The last time I bought a pair of slim, comfy tennis shoes, I was told that they’re good for 600 miles, and then it’s time to come back for a new pair. Of course, I have realized the sales associate could be spinning a yarn to earn more commission, but it’s true. So when walking is in the forecast each and every day, why get all tied up in knots worrying about the distance. It’s a walking reason to go shoe shopping.

For instance, my tennis shoes and I start the day bright and sometimes disturbingly early to walk from the west side of campus to the east side, where the brand new student Wellness Center is located. During the fifteen-minute walk, I come across various ROTC members, up before dawn, finishing their workout, and I am half-heartedly wishing that that was me and I was almost done exercising. Running a mile on the track or lifting some weights (sorry, I can’t pump iron as well as the guys) are not the only reasons I drag myself across campus.

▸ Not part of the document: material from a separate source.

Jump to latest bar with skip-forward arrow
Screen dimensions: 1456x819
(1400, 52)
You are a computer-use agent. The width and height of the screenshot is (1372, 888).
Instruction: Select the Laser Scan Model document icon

Swimming is my go-to exercise to ensure full wakefulness for at least two hours afterward until I hit an energy slump. Then, you guessed it, it’s walking back to my apartment to prepare for the day’s classes.

By week’s end, I have logged roughly forty miles, and those 600 miles are wearing away fast. It looks like a shopping trip for new tennis shoes is in my future. So, when walking to class or hiking to the far realm of campus for that elusive club meeting, remember what happens when the pedometer clicks to the 600-mile mark. New shoes!